**Fuente:**

● ● ● ● ● ● ●

Al cine español le crecen los enanos

Por alguna razón que se me escapa, de manera intermitente el cine español recibe algún sofión que le deja malparado durante un trecho. Luego se recupera con el tesón de un par de buenas películas que ponen en entredicho los adversos ataques.

El último es el artículo de John J. Healey, publicado en EL PAÍS el 2 de agosto, en el que afirma que el principal problema de nuestro cine es, al parecer, una maldición lingüística y ontológica ya que ni el español que hablamos ni nuestras formas y maneras los soporta la cámara, que en cambio admite divinamente las del Japón, según clarificador ejemplo del autor.

Hace tiempo que conozco a John J. Healey. Recuerdo especialmente un paseo juntos, por el barrio del Village de Nueva York en animada charla sin darnos cuenta de que el frío rozaba los 25 grados bajo cero. Ha nevado mucho desde entonces y nuestros encuentros siempre han sido esporádicos pero afectuosos. Por eso he leído con mucho interés su artículo.

Al interés ha seguido, sin embargo, cierta perplejidad; pues si bien es cierto que el tema que aborda tiene el atractivo de una necesaria controversia -la forma de hablar de los españoles reflejada en el cine-, conforme va desarrollando su peregrina teoría de por qué esa forma es incompatible con el séptimo arte, los argumentos van adelgazando en consistencia hasta llegar a una cierta inanidad confusa.

Trataré de sistematizar un poco algunas de sus sorprendentes afirmaciones adelantando que las refutaciones carecen de afán gremial o de sentimiento nacional afectado.

Conviene establecer con cierta prontitud dos premisas: en primer lugar, que, en efecto, algunos intérpretes jóvenes (y no tan jóvenes) carecen de una emisión bien articulada en los diálogos de nuestro cine y adolecen de un divagatorio sentido de las entonaciones morfológicas de la lengua.

Y en segundo término, que el empobrecimiento del lenguaje, su deriva prosódica y el uso de su estructura, es un fenómeno para nada exclusivo de este país ni de la idiosincrasia de sus habitantes, sino que está avisado en muchas sociedades desarrolladas en donde se aprecia un paulatino embrutecimiento de la expresión, cada vez más cercana a la emisión gutural que al lenguaje articulado.

● ● ● ● ● ● ●

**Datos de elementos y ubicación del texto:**
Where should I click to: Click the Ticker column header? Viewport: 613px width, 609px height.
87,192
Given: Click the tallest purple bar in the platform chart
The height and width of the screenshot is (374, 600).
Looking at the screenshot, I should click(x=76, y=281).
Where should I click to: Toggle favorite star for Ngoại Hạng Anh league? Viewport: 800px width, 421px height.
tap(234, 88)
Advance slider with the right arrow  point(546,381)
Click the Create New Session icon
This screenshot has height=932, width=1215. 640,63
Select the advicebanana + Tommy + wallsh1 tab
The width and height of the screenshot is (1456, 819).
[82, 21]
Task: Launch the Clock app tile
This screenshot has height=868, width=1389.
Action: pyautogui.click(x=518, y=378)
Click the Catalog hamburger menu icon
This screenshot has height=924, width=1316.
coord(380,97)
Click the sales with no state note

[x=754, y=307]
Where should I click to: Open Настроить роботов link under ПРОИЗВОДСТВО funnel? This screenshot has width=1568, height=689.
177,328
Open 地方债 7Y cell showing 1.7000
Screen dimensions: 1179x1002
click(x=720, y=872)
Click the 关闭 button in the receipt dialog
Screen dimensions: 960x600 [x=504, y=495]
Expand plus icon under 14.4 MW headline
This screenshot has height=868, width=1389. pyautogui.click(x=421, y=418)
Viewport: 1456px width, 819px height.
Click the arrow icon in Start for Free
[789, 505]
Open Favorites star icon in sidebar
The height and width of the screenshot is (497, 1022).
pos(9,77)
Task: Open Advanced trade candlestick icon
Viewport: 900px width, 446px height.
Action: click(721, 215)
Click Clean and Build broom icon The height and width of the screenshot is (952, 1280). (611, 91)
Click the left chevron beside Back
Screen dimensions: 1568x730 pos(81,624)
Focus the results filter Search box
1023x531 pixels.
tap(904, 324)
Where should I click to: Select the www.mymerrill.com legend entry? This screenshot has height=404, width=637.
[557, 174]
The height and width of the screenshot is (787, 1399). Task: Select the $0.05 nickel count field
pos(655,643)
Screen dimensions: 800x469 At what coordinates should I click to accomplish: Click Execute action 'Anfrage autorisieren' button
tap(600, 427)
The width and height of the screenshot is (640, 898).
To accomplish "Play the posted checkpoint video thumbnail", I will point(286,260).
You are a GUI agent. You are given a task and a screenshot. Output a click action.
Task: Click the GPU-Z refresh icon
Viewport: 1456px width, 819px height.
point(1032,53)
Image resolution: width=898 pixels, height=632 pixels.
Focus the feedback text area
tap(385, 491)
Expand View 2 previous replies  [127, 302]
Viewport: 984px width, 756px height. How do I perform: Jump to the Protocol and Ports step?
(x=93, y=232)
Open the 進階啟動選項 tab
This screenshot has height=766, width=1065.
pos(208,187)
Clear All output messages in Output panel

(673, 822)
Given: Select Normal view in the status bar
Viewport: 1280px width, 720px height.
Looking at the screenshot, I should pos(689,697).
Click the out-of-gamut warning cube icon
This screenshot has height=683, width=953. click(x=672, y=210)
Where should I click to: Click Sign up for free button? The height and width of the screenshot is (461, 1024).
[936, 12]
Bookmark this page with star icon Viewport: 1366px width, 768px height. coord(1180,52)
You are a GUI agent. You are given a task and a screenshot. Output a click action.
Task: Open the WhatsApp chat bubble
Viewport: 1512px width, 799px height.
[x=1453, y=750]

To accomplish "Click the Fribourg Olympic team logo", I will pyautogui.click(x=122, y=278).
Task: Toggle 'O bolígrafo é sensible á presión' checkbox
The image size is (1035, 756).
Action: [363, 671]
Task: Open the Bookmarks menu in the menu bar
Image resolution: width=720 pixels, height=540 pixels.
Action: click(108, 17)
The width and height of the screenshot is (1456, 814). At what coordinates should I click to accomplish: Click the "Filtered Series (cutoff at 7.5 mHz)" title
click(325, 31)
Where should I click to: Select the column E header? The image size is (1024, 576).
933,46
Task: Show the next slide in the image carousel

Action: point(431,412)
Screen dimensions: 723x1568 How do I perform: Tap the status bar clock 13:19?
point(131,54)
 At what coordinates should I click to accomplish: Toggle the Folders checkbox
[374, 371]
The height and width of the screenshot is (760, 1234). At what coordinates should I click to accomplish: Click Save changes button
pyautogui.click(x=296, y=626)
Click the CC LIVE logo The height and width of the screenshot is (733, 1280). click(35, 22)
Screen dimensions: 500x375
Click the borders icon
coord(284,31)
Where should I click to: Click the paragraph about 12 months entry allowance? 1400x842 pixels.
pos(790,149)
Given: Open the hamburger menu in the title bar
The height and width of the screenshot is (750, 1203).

● ● ● ● ● ● ●

**Ejercicios:**
• A. Reproduce el fragmento del artículo sobre el cine español desde "Trataré de sistematizar" hasta "sentimiento nacional afectado.", ambas partes incluidas.
• B. Escribe la continuación del artículo sobre el cine español a partir de su última oración.

**Las respuestas:**
• A.
Trataré de sistematizar un poco algunas de sus sorprendentes afirmaciones adelantando que las refutaciones carecen de afán gremial o de sentimiento nacional afectado.

• B.
Las causas de este empobrecimiento serían largas de exponer y tienen ya dedicados algunos estudios sociológicos de cierto fuste; pero una de ellas y que atañe claramente a España es, por una parte, la dejación de ciertas preceptivas en la enseñanza -entre ellas, la lectura fonética- y unos mínimos rudimentos de latín y griego. Y otra, quizá más poderosa, es el embate de lastécnicas veloces de comunicación que afectan a los medios de expresión públicos, principalmente al medio televisivo: casi todos los comentaristas y locutores pervierten la entonación del español dejando las frases en un limbo idiomático -tirando por cierto hacia la entonación inglesa-, con casi todos los finales en ascendente y en una cantinela tan artificial e irritante que a veces es difícilmente soportable.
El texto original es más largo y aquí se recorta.